=== Begin Enclosure ===

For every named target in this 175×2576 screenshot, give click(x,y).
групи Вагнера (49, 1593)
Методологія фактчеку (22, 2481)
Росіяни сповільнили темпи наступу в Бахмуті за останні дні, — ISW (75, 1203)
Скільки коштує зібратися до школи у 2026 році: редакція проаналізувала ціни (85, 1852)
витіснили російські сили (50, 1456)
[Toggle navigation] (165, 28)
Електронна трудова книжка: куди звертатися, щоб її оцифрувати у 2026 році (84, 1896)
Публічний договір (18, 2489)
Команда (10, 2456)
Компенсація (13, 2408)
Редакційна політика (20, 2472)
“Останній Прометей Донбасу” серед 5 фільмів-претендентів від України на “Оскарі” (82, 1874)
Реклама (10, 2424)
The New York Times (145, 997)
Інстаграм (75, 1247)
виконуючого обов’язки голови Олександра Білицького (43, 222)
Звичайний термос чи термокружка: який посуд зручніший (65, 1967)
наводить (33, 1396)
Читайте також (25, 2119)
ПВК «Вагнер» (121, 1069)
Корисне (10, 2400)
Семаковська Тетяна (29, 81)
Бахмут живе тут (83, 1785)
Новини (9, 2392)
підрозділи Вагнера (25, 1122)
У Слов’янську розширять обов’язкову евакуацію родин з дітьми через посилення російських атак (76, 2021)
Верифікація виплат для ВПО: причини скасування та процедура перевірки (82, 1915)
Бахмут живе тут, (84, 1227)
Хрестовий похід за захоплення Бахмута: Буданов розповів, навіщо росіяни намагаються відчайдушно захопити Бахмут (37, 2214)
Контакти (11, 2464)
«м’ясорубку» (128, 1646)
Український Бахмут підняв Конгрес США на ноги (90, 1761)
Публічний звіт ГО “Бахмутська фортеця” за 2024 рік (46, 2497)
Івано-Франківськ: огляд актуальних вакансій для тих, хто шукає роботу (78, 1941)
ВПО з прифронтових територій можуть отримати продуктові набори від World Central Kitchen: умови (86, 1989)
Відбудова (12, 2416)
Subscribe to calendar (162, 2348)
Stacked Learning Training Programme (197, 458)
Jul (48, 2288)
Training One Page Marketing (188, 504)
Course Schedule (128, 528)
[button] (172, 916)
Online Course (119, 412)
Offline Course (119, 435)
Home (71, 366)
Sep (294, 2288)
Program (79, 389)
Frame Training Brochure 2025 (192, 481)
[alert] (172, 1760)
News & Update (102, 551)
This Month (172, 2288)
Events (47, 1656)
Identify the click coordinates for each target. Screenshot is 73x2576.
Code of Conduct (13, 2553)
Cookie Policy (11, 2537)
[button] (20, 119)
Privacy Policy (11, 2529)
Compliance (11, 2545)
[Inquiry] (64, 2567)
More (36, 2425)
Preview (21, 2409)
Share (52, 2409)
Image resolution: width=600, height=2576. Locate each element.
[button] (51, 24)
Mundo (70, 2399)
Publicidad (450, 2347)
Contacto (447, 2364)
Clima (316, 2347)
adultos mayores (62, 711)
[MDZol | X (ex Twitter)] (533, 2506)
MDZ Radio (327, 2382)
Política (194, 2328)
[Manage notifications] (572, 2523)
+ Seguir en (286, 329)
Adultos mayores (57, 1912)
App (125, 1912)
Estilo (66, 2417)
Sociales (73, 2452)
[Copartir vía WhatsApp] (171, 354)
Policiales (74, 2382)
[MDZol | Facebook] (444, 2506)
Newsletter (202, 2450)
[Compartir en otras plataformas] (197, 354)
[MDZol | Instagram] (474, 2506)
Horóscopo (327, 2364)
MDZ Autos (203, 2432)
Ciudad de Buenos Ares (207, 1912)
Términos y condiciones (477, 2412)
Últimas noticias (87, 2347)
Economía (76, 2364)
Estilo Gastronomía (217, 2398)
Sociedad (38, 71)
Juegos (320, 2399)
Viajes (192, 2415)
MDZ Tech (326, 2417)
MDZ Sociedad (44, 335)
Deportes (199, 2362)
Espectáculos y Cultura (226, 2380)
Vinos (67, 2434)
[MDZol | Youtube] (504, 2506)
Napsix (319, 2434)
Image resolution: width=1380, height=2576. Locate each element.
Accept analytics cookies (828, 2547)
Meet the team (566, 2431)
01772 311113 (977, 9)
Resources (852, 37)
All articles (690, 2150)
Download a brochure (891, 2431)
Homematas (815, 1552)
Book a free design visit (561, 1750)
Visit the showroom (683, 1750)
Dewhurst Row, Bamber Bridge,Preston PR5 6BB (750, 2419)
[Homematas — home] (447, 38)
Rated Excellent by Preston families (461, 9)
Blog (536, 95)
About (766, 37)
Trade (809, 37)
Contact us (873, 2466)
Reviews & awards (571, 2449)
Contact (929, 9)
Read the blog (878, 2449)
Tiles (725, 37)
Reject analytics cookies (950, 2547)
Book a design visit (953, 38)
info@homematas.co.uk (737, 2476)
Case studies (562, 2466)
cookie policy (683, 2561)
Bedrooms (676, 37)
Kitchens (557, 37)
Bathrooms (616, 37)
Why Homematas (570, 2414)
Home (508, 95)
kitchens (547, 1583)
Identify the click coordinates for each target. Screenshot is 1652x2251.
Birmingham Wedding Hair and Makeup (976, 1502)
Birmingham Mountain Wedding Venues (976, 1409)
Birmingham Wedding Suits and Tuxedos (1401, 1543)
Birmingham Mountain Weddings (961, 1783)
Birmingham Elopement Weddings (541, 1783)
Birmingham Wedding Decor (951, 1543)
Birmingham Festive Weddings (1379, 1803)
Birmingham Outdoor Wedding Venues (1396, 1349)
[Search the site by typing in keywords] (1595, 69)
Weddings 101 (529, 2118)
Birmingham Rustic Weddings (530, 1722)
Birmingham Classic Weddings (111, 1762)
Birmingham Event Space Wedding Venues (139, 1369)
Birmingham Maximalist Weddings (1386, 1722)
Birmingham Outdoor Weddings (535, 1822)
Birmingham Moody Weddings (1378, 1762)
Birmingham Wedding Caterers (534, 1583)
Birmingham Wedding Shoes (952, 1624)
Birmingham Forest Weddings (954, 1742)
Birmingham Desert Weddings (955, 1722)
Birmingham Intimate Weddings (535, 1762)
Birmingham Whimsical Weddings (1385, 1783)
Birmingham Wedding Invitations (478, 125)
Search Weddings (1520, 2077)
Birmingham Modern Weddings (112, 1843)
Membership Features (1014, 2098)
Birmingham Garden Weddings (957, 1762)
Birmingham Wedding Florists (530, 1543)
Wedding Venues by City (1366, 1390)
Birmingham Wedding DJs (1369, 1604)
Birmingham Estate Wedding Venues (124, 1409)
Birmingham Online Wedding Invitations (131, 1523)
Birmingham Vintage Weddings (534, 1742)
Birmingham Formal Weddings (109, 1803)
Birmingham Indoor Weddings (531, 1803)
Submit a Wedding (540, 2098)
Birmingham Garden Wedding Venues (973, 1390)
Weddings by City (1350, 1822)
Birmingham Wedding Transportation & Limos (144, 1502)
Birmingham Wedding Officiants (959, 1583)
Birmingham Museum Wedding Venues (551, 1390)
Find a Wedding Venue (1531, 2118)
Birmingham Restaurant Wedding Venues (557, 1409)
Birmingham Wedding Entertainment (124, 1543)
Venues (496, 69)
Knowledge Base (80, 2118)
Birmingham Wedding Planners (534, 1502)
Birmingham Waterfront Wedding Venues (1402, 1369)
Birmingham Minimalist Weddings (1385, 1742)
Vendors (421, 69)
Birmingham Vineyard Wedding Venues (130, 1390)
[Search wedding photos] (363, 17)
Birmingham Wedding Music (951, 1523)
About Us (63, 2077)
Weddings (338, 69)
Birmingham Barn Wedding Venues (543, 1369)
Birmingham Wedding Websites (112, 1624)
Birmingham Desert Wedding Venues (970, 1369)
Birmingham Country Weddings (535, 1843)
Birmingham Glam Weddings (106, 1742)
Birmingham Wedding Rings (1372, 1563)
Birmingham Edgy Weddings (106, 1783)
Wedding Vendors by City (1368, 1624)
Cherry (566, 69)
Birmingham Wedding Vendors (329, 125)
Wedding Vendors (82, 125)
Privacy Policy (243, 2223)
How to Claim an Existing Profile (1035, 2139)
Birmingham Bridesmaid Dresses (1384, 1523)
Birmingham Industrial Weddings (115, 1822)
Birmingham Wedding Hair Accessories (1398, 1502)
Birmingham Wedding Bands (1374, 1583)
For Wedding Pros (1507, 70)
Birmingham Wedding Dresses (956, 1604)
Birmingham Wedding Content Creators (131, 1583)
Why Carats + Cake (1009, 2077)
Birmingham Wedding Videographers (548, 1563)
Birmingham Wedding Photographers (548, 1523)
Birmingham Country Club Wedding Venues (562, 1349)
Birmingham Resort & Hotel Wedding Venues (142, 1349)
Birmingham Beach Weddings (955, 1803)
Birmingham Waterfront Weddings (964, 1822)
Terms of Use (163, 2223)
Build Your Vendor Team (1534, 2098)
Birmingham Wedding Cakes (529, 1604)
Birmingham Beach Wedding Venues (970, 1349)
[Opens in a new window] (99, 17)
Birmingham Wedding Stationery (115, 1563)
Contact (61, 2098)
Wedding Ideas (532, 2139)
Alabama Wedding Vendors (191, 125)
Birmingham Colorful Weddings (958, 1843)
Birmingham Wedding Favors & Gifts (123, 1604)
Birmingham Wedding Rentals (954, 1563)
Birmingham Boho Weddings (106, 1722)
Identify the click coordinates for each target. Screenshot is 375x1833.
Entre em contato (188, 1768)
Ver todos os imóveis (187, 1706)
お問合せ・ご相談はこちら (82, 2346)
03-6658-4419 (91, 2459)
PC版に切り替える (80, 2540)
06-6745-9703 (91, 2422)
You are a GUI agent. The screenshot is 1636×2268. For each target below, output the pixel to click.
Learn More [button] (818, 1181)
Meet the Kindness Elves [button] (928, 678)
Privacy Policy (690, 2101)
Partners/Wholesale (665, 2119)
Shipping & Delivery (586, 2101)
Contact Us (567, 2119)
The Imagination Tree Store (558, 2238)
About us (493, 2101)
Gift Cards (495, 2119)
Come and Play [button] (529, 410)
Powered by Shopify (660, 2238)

=== End Enclosure ===

— PROMPT —
Your task is to return each line of the data above that contains the string "MDZol".

— ANSWER TO THIS TASK —
[MDZol | X (ex Twitter)] (533, 2506)
[MDZol | Facebook] (444, 2506)
[MDZol | Instagram] (474, 2506)
[MDZol | Youtube] (504, 2506)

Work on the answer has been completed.